PERINEUM, Rupture of.
Lacerations of the perineum at childbirth should be immediately sutured; this may be done while waiting for the placenta to he expelled from the uterus. When the rupture is an incomplete one—i.e., not extend ing through the sphincter ani—the torn surfaces should be carefully sponged clear of blood with mops of cotton-wool soaked in r in 2,000 Perchloride of Mercury lotion before suturing. A large half-circle needle is the most convenient to use, and three of these, threaded with strands of stout silkworm gut, should be boiled and in readiness. The first suture is introduced near the anal end of the tear. It passes through the skin, takes a deep bite under the torn surface, and emerges just short of the apex of the laceration in the vagina ; it then passes in the reverse order underneath the other half of the torn surface and pierces the skin opposite its point of entry. Further sutures, if required to close the wound, are passed in the same way at successively higher levels. Before tying the sutures, the wound should again be sponged clear of blood and clot. and care should be taken that a fragment of membrane is not included in the loop of the suture. If the rupture has been a complete one, extending into the rectum, the rectal wall should be sutured with a continuous catgut suture, just missing the mucous membrane, and special care should be taken to bring together the two ends of the sphincter ani, which can be readily identified on either side of the anal margin. When that has been done the remainder of the laceration is sutured with silkworm gut exactly as in the case of incomplete rupture. It is easier to insert the sutures if the patient is on her hack with the legs held well apart, but the operation may be done quite well with the patient on her side, provided an assistant holds up the right leg and buttock. If for any reason the suturing of a torn perineum is omitted at the confinement, it can be undertaken with fair hope of success during the first days of the puerperium, provided the torn surfaces are neither sloughing nor suppurating.
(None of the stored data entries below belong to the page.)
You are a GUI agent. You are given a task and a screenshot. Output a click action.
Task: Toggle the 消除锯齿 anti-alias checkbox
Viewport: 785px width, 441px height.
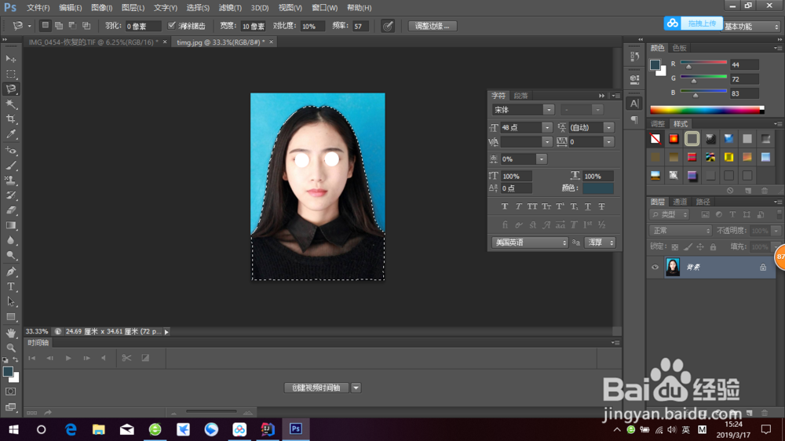point(172,26)
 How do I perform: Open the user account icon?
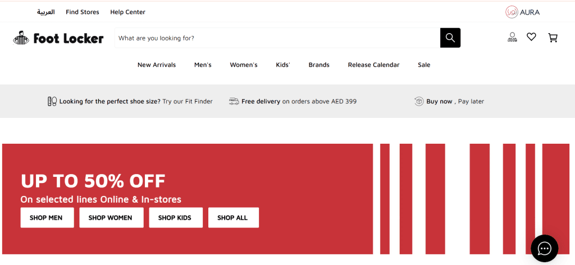point(512,38)
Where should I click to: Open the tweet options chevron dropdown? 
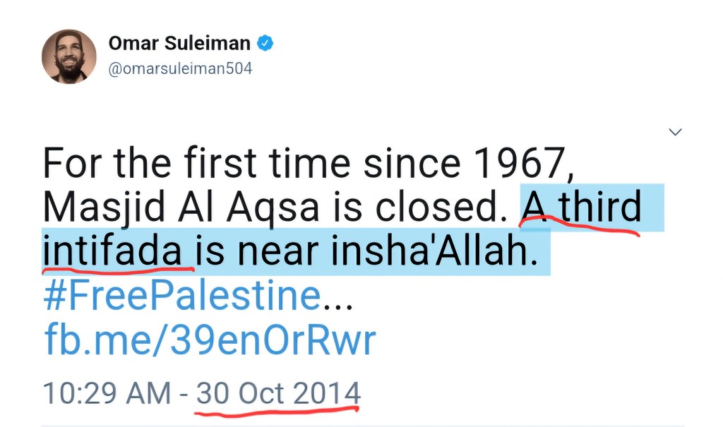(x=676, y=131)
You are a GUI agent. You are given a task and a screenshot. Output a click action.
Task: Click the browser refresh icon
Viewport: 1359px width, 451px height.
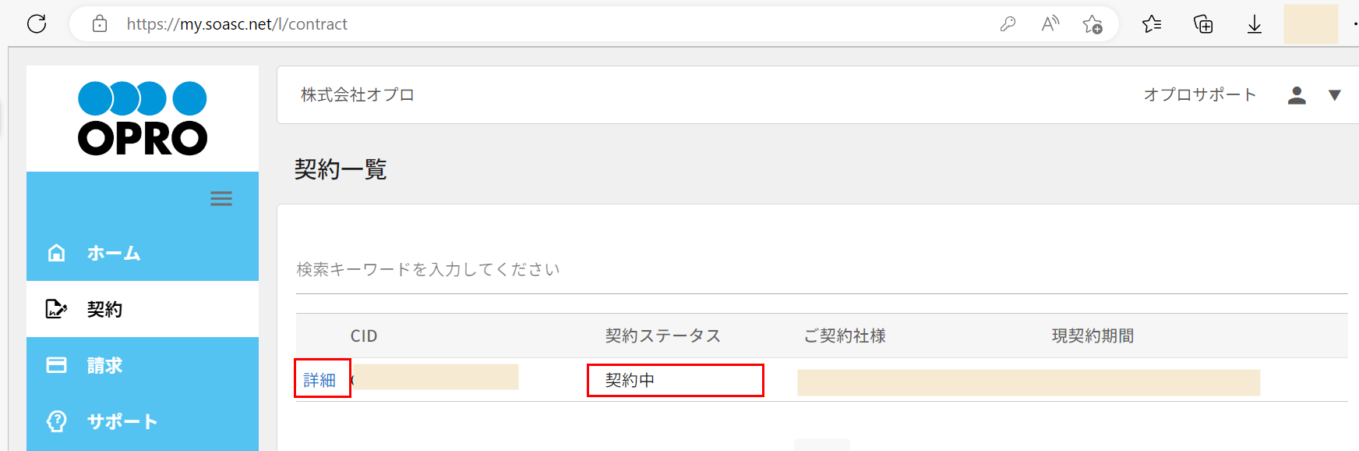tap(37, 24)
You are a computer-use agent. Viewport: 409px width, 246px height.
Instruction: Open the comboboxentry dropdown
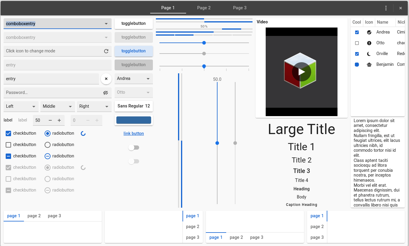[106, 23]
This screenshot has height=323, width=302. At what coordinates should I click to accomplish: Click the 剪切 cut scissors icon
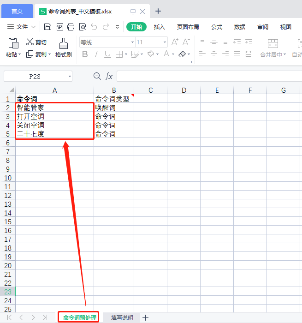(x=30, y=42)
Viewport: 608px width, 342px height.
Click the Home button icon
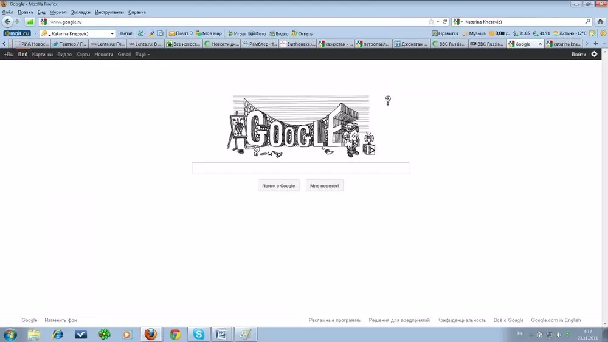(600, 22)
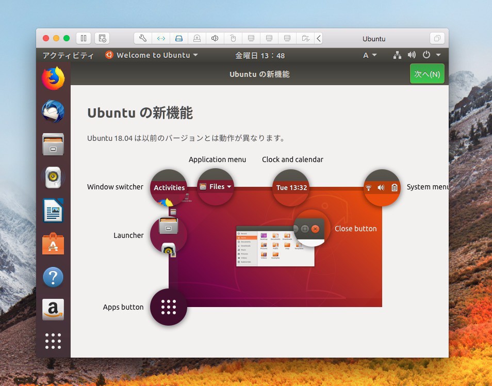Viewport: 492px width, 386px height.
Task: Launch LibreOffice Writer from the dock
Action: pyautogui.click(x=53, y=211)
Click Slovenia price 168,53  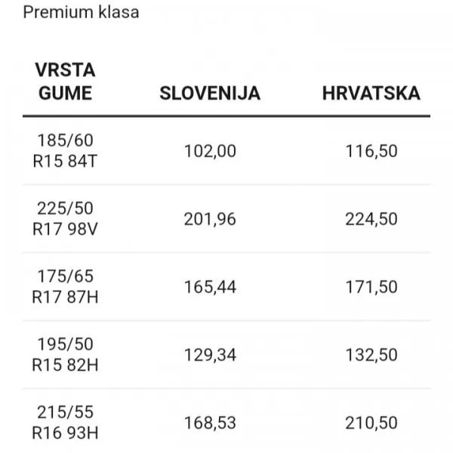[210, 423]
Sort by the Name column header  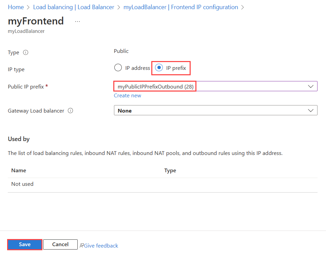coord(19,170)
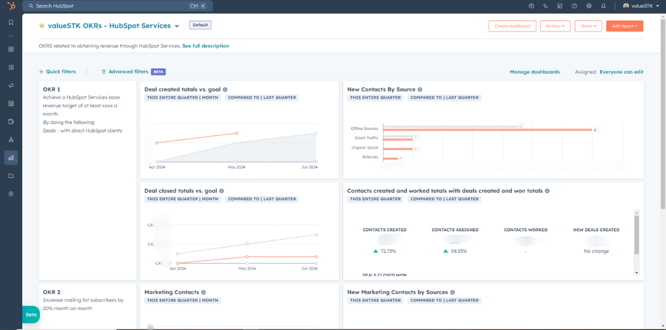The image size is (666, 330).
Task: Click the help question mark icon
Action: click(x=574, y=6)
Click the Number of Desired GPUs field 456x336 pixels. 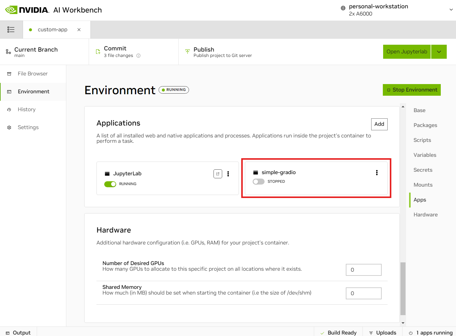point(363,270)
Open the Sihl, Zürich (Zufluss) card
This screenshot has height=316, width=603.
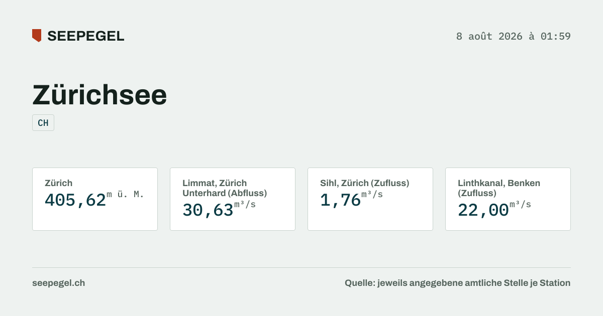coord(370,199)
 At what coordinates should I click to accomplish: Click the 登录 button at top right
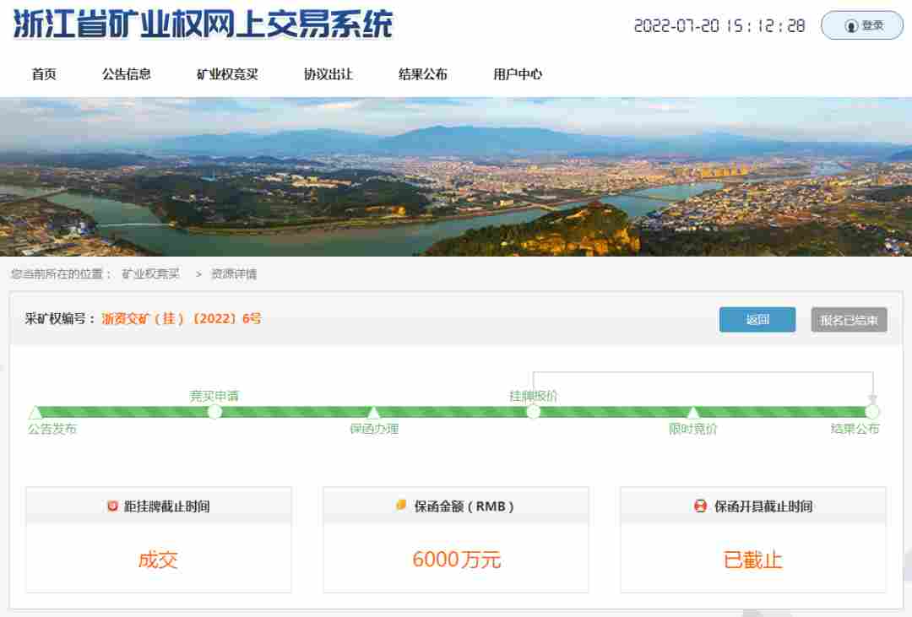tap(862, 24)
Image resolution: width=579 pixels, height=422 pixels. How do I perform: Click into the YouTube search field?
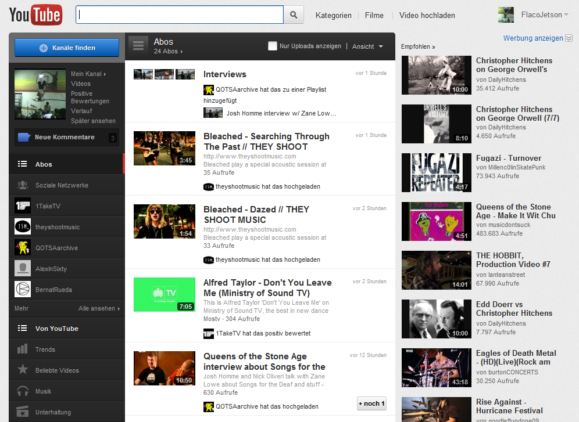(180, 16)
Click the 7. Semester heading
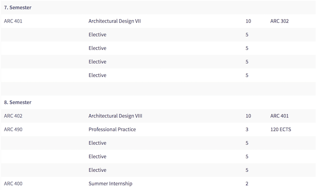 pos(18,7)
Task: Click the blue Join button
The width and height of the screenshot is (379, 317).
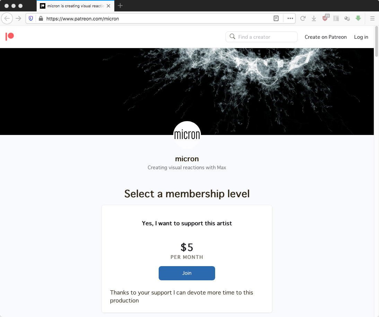Action: click(x=187, y=273)
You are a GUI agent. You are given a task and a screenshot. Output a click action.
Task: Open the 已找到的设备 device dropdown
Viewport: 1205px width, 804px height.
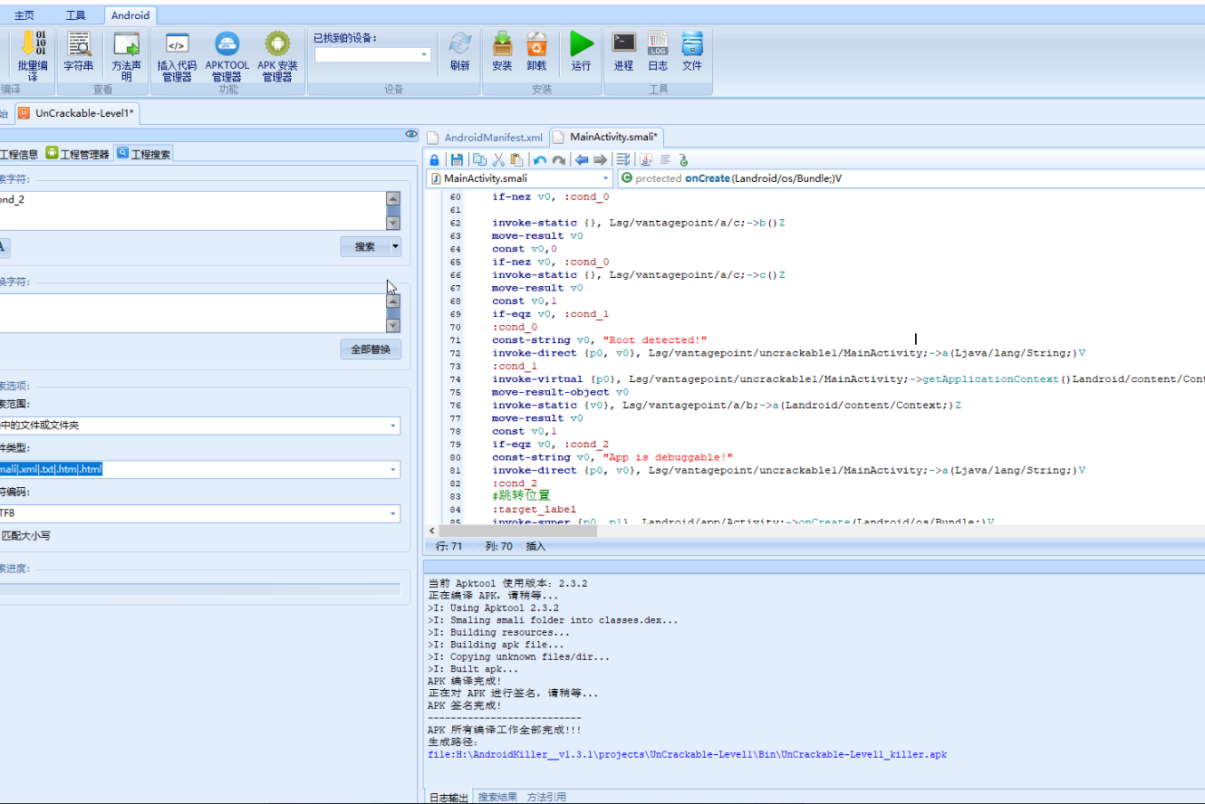point(424,55)
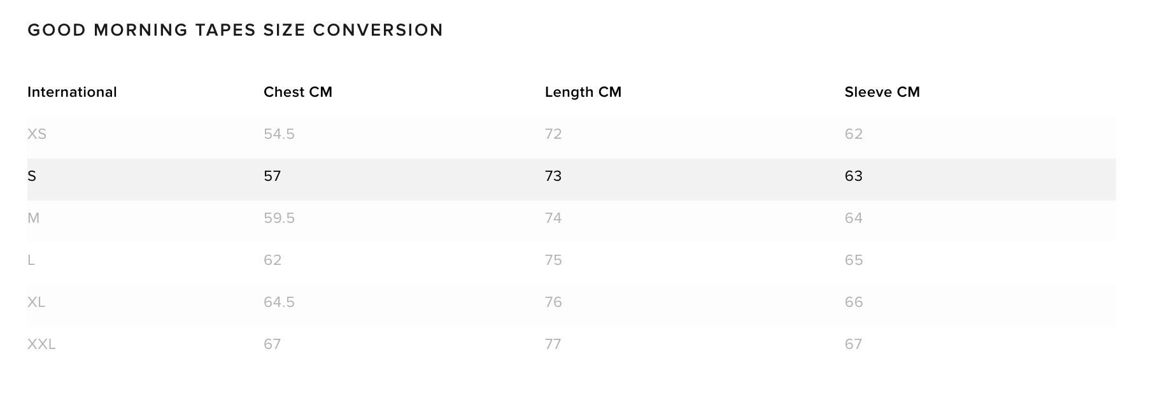Select the XXL size row label
The width and height of the screenshot is (1160, 419).
point(41,344)
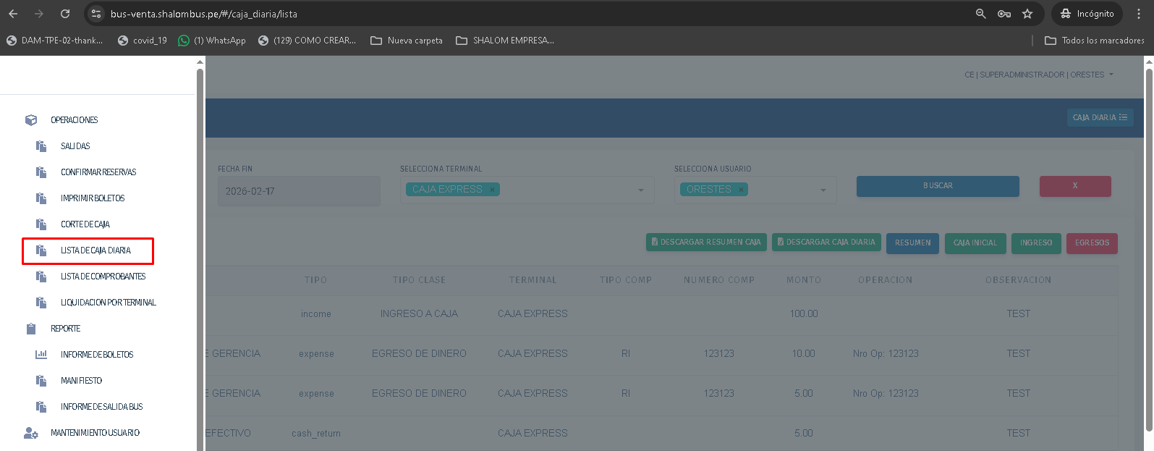1154x451 pixels.
Task: Click the password key icon in address bar
Action: click(x=1004, y=14)
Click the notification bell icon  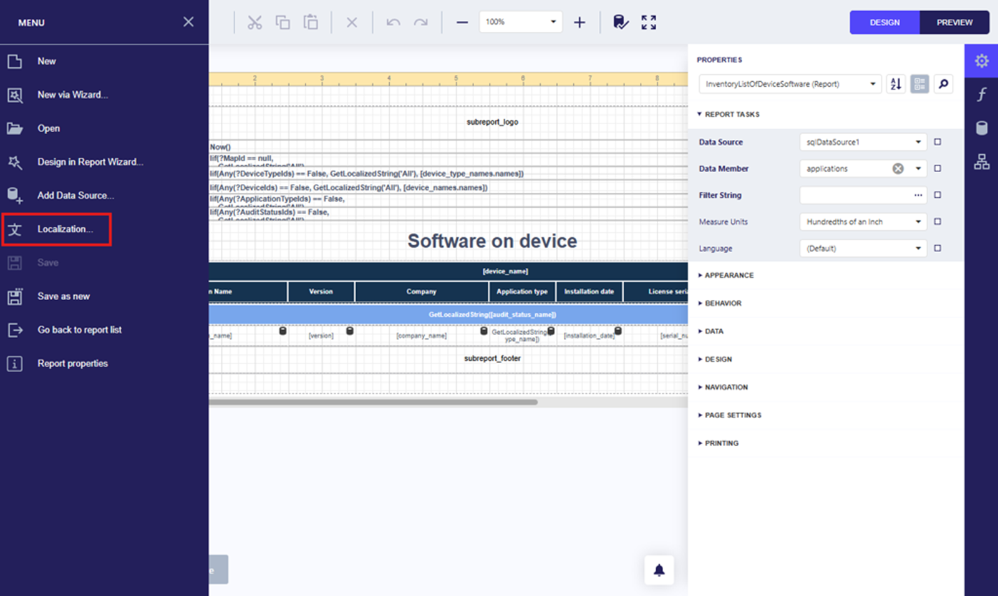click(x=659, y=570)
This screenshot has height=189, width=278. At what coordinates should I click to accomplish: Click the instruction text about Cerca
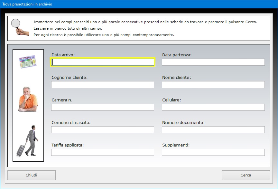click(x=145, y=22)
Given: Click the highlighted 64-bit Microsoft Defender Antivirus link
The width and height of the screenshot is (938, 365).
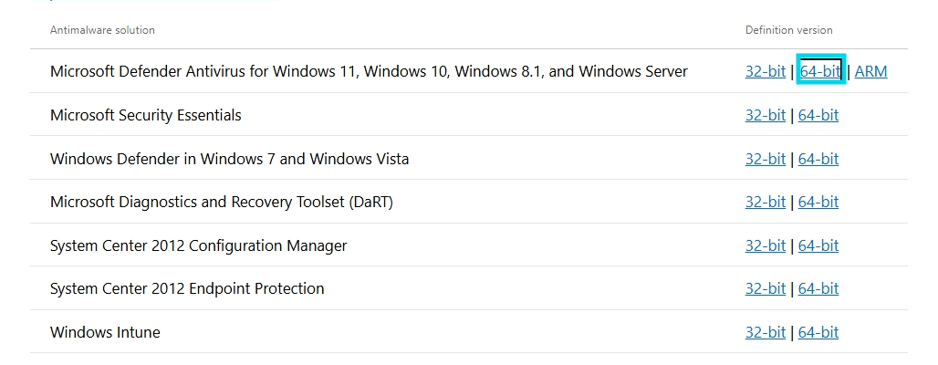Looking at the screenshot, I should tap(820, 71).
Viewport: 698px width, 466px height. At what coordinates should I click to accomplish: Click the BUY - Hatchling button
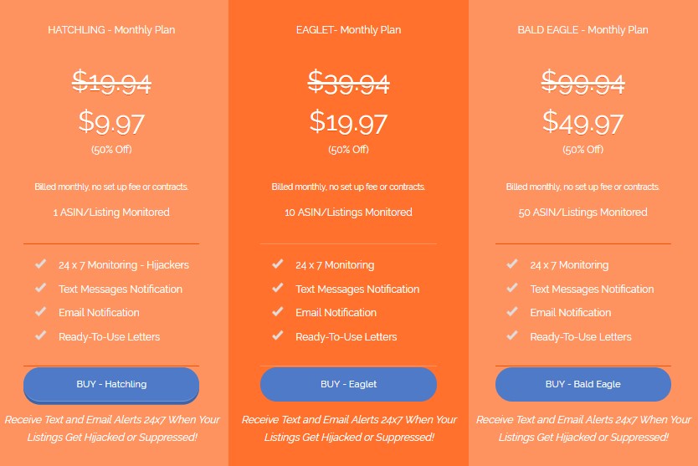click(111, 385)
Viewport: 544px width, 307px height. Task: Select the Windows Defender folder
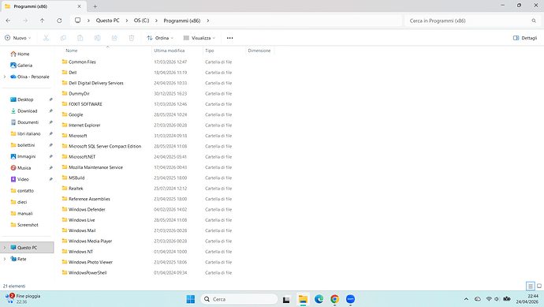pyautogui.click(x=87, y=209)
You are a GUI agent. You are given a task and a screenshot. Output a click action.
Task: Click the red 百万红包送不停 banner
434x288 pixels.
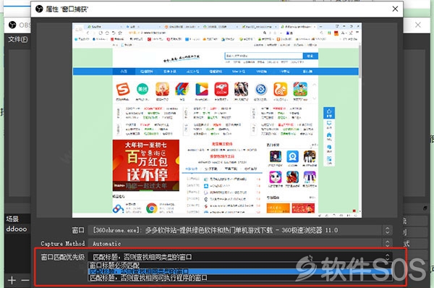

The successful result of a suture of the perineum depends as much on the nurse as on the operator. Bathed as it is in a highly albuminous and decomposable fluid—the lochia—and exposed to constant risk of con tamination from the anus, only the strictest attention on the nurse's part can insure the absence of suppuration. The nurse should be specifically told to keep in the room a basin of i in 2,000 Perchloride with a dozen cotton-wool mops lying in it. Every 4 hours for the first three days the genitals should be exposed and the wound washed free from lochia with the mops dripping from the solution. The same precaution should he repeated each time the bladder or bowels act. From the fourth day to the tenth the wound need only be bathed night and morning, and after defecation or micturition. On the tenth day the sutures may he removed.
There is no need to hobble the patient by a bandage round the knees, which has no effect in promoting union.
It is a mistake to bind up the bowels in these cases. An aperient should be given on the second night, even where the tear has extended into the rectum, but special care should he taken in this case to cleanse away all particles of faeces from the anus with mops of cotton-wool soaked in antiseptic.
A torn perineum which has not been sutured or which has failed to unite leaves the patient with a gaping vulva and some protrusion of the anterior and posterior vaginal walls, if the levator ani has been injured, as is usually the case. If the tear has been a complete one, the discomfort of the patient is increased by more of less loss of control over the bowel. The operative treatment of these injuries is a large question, the discussion of which would be out of place here. Lawson Tait's operations for the relief of incomplete rupture and that for complete rupture may be briefly described.
Perineorrhaphy (Lawson Tait).—An incision is made along the skin margin of the scar in the perineum. This incision is U-shaped when completed, and corresponds to the junction of the lower half of the vulval opening. The posterior wall of the vagina is then seized with forceps and is dissected up with scissors from the anterior wall of the rectum for a distance of r to 2 inches, care being taken neither to buttonhole the vagina nor to cut into the wall of the rectum. The oval-shaped raw surface thus produced is united by silkworm-gut sutures which pass transversely across it, being introduced through the skin margin on one side, passing deep under the surface of one half of the raw area to emerge just short of the middle line, where they are immediately reintroduced to emerge again on the opposite side at a point corresponding to their point of entry. About four silkworm-gut sutures are required, and the wound is treated as described under immediate suture. This method provides a skin apron which protects the exposed vaginal walls.
For complete rupture, an incision is made along the line of scar at the junction of the rectal and vaginal mucous membranes, and the incision is carried backwards on either side of the anus, and thence upwards on either side of the vulval opening. The vagina is dissected up from the rectum for an inch above the apex of the tear in its wall, and the dissection is carried backwards to expose the torn ends of the sphincter ani, whose position may he identified by two small dimples in the skin on either side of the anal margin. The rectal wall is then sutured with catgut, and special care taken to insure apposition of the ends of the sphincter. The operation is then completed as described above for Lawson Tait's perin eurrhaphy. The after treatment is as for immediate suture.—R. J. J.